Par la main dans les Enfers
Joyeux animaux de la misère II
Une mégalopole à la jonction de trois continents, d'océans, de cordillères ; mégapoles, bras de mer, fleuves, massifs, pics, glaciers, terres riveraines sous montée des eaux ; enchevêtrements de voies au sol et suspendues ; tours de verre, temples, ports, théâtres sur l'eau, habitats de pilotis, décharges-montagnes ; rats, chiens, rapaces diurnes et nocturnes, singes, serpents, fauves.
Guerres, asservissements, peu de zones libres, très peu d'humanité paisible.

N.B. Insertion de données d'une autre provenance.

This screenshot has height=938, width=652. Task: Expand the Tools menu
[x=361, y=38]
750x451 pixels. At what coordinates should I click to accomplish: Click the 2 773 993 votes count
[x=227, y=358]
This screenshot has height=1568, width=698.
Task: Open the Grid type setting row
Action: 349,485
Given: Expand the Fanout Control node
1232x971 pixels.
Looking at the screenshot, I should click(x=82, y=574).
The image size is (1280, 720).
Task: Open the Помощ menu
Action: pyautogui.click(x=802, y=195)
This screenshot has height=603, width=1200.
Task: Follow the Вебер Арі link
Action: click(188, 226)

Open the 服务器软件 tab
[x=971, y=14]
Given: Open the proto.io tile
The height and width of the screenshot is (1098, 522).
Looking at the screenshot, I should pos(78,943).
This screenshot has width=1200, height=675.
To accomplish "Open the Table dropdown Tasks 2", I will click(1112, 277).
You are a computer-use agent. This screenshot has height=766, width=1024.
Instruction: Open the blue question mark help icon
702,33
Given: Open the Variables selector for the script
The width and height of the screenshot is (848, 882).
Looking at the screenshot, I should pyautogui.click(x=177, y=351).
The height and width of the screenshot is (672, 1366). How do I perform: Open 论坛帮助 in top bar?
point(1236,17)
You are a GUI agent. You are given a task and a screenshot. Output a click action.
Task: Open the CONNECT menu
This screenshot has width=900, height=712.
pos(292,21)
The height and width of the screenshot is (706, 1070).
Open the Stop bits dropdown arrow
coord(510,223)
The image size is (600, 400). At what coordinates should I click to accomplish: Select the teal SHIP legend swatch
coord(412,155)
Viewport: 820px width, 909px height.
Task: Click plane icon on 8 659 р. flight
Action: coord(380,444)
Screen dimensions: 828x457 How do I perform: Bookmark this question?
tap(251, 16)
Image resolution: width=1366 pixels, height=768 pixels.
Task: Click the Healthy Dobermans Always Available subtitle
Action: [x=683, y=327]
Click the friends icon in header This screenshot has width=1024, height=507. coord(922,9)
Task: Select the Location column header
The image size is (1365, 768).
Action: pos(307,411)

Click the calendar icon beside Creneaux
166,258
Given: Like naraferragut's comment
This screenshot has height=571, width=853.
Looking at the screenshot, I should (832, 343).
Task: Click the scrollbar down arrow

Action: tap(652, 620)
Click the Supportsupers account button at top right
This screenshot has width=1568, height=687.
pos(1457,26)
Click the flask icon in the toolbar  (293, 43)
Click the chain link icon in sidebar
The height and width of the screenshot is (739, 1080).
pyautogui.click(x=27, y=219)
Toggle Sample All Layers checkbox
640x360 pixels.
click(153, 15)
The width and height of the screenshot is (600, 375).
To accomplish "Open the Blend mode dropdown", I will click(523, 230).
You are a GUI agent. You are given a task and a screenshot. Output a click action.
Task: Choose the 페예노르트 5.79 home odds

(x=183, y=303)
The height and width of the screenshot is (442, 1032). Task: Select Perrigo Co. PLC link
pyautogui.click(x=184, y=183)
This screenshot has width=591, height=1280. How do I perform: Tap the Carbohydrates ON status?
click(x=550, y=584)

En bordure d'un district de l'une des cités-mégapoles qui constituent la mégalopole, et devant une zone de chantiers portuaires, dans un ancien bar avec habitation à l'étage, un bordel. Un maître, fils de l'ancien tenanier, y possède trois putains : une petite femelle, muette, étendue à l'étage, deux mâles - celui, sans nom, qu'il a hérité de son père et l'un des très nombreux « petits » de ce mâle, épars dans les mégapoles : nommé, lui, Rosario.
Ni « clients » ni « prostitué(e)s », figures et termes d'une sociologie et d'un érotisme désuets ; mais « ouvriers », « tâcherons » - presque tous bons époux et bons pères - et « putains » ou « mâles » et « femelles » ; humains et non-humains.
La première partie de Joyeux animaux de la misère s'achevait provisoirement sur la copulation de Rosario avec sa génitrice en activité dans un bordel d'un lointain massif minier : une progéniture en est attendue.
Cette deuxième partie, Par la main dans les Enfers , met en scène, en voix, entre autres, la castration, dans une rixe, du géniteur de Rosario puis le transport « sanitaire » du castrateur, pauvre ouvrier tueur de rats la nuit, aveuglé par ses rats en rage, vers des « urgences » d'accès difficile, à travers stupre, massacre et beauté.